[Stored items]

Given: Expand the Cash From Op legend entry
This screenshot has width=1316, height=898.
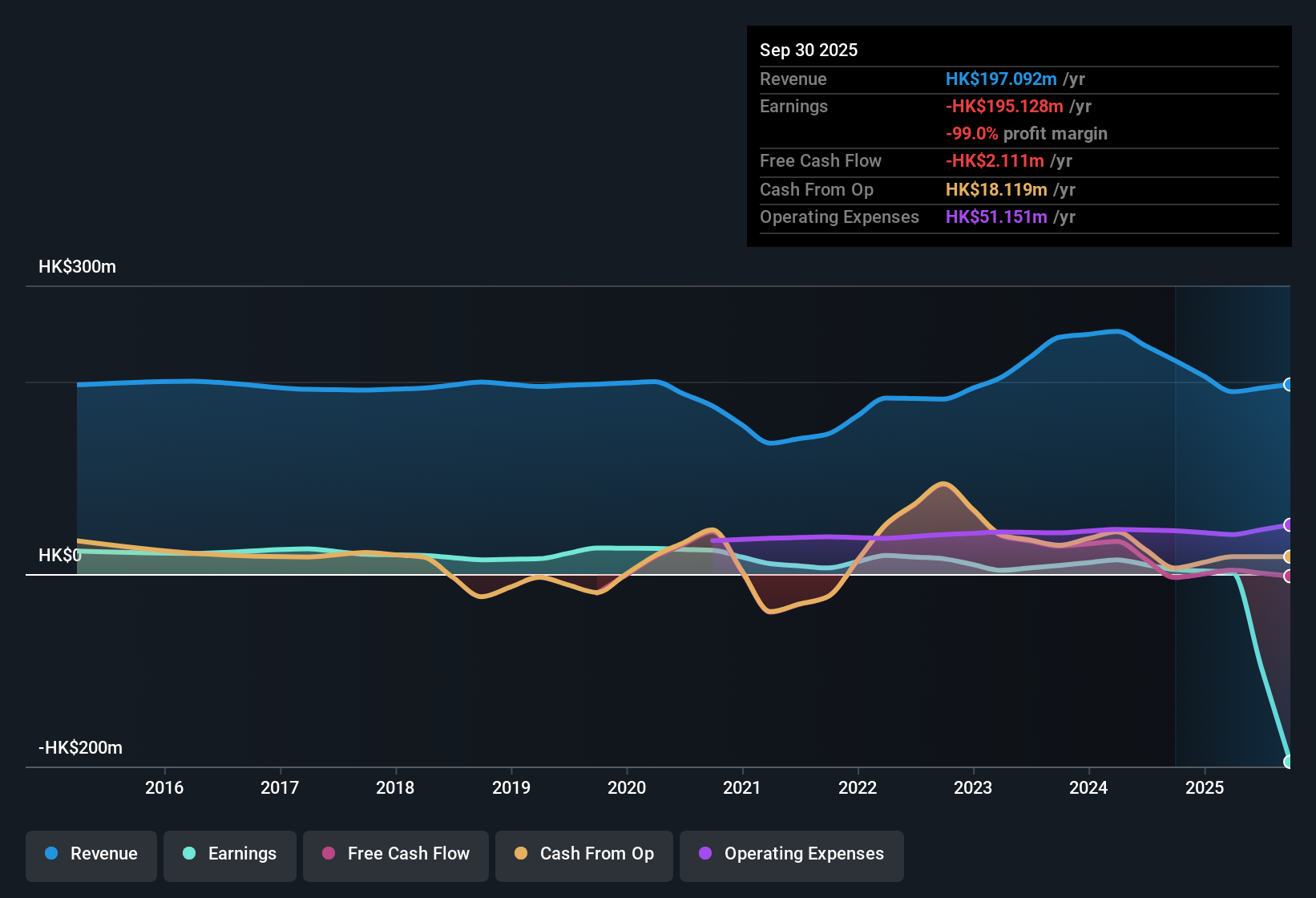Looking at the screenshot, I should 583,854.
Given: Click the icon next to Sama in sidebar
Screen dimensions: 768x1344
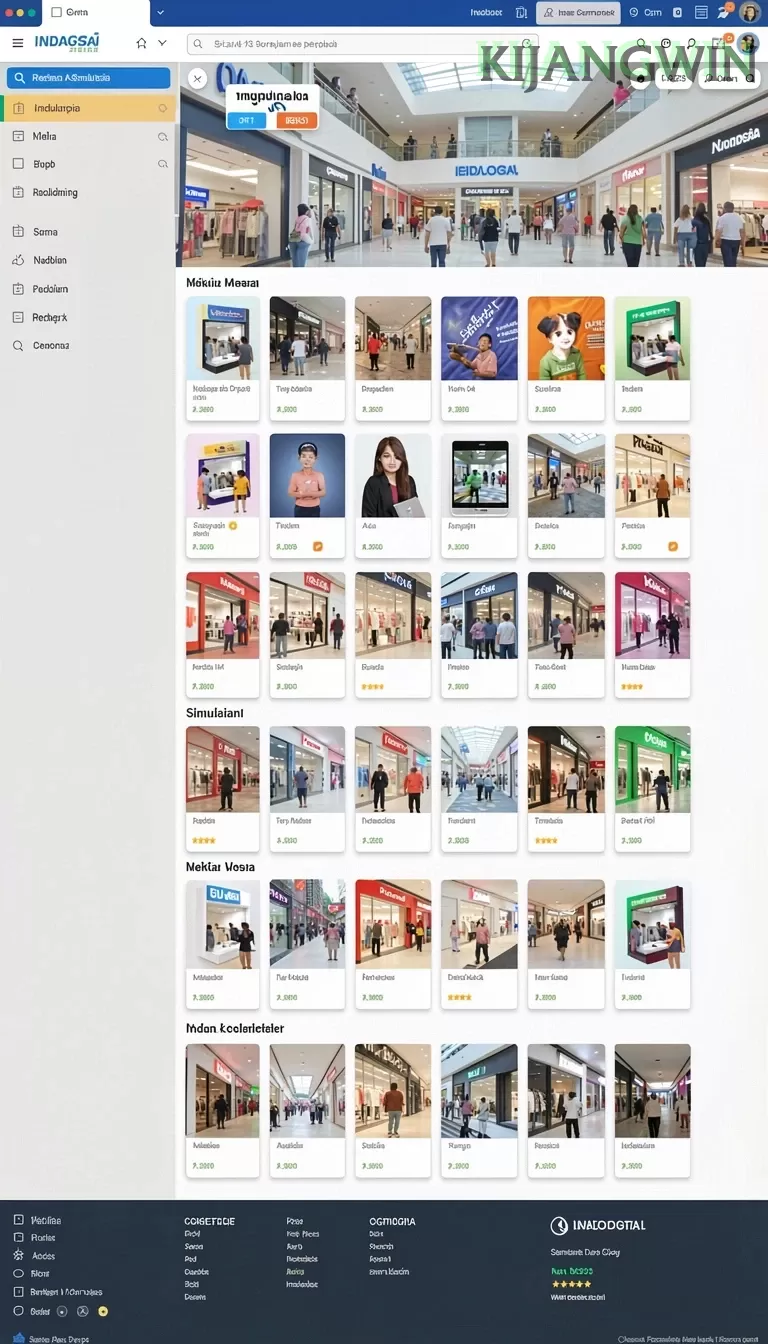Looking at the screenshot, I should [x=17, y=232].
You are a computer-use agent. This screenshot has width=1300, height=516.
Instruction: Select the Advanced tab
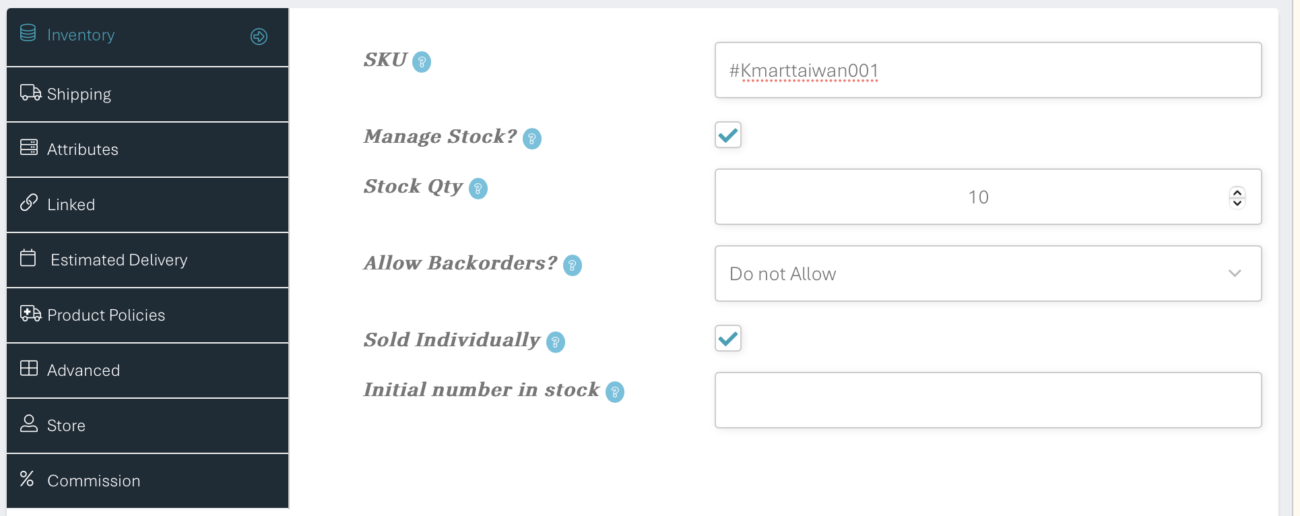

Objective
Please state how many lines of the records above contain the word "Given". Give only the number.

Reply
2